[DATA UNDER STUDY]:
┄┄┄┄┄┄┄┄┄┄

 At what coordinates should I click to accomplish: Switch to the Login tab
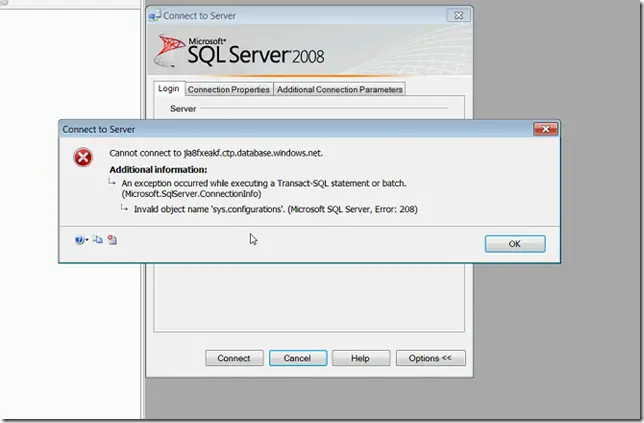[x=169, y=89]
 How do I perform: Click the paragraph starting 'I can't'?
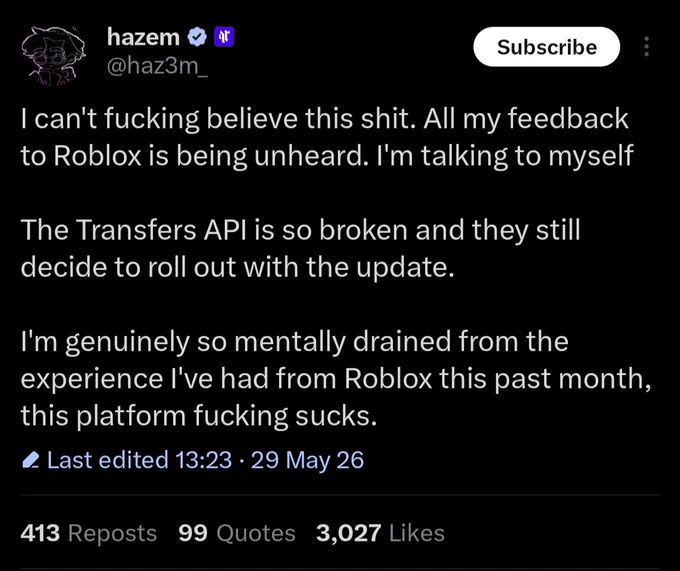[327, 137]
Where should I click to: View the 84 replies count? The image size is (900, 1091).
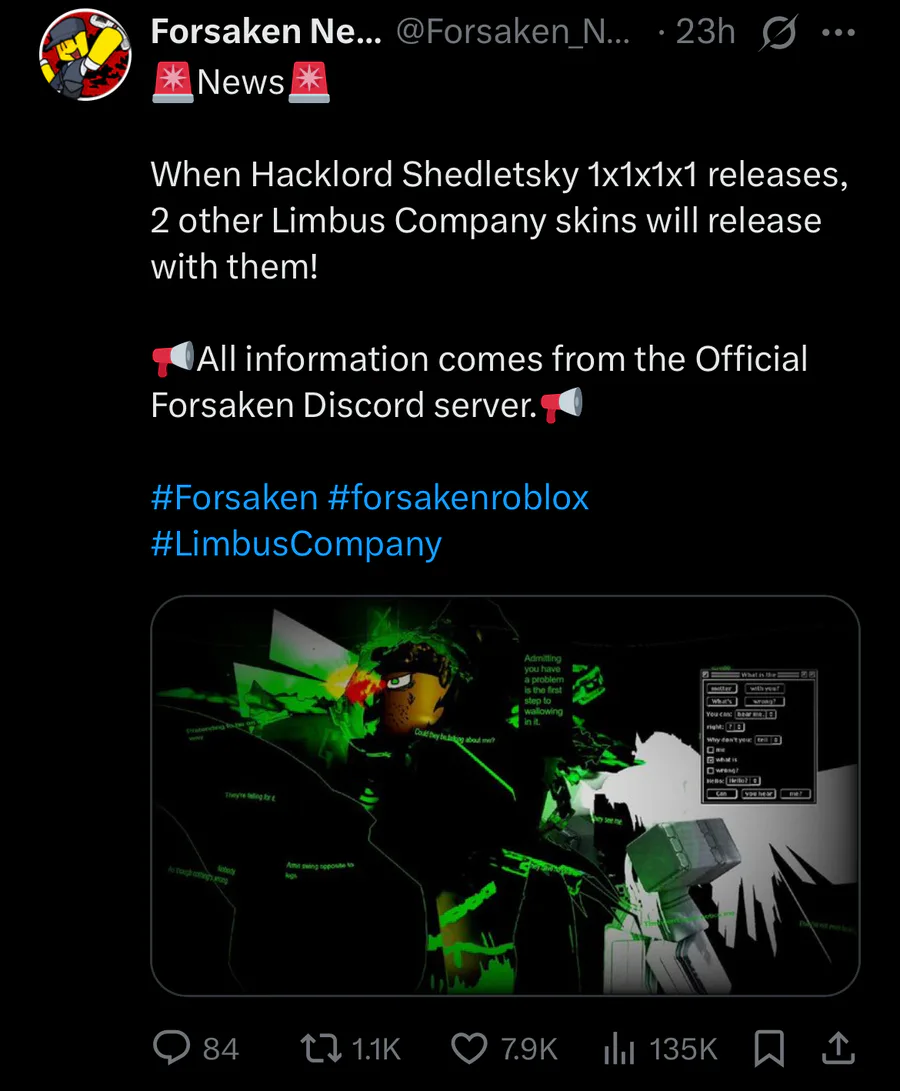221,1049
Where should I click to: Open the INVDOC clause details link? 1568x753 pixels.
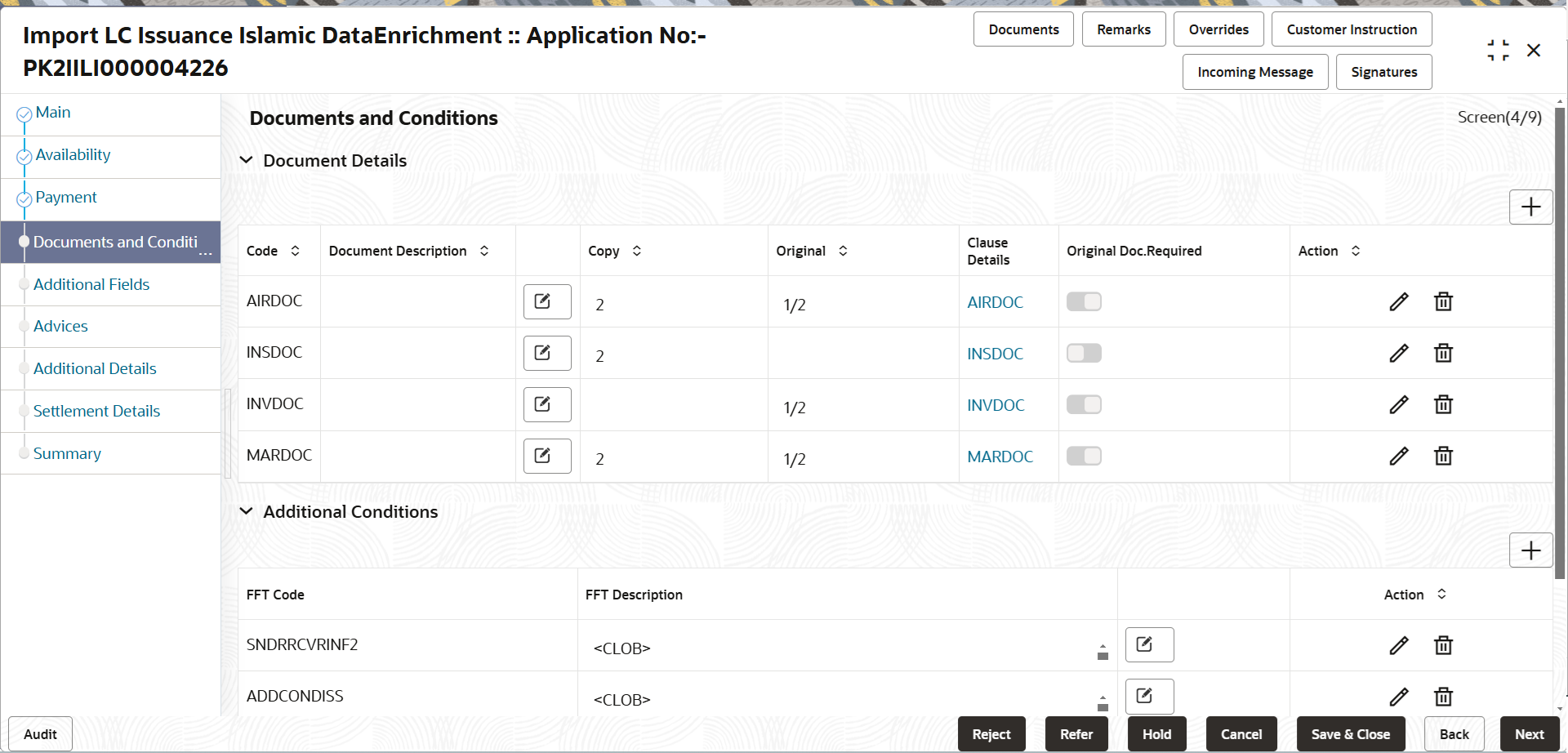pyautogui.click(x=996, y=405)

┄┄┄┄┄┄┄┄┄┄

[WHAT IS REQUIRED]: Produce an exact copy of the lines from the line with "Where should I click to: View" through the last line of the data above, both ends included. No pictures belong in it.

[RESPONSE]:
Where should I click to: View the 84 replies count? The image size is (900, 1091).
221,1049
Where should I click to: Open the INVDOC clause details link? 1568x753 pixels.
pyautogui.click(x=996, y=405)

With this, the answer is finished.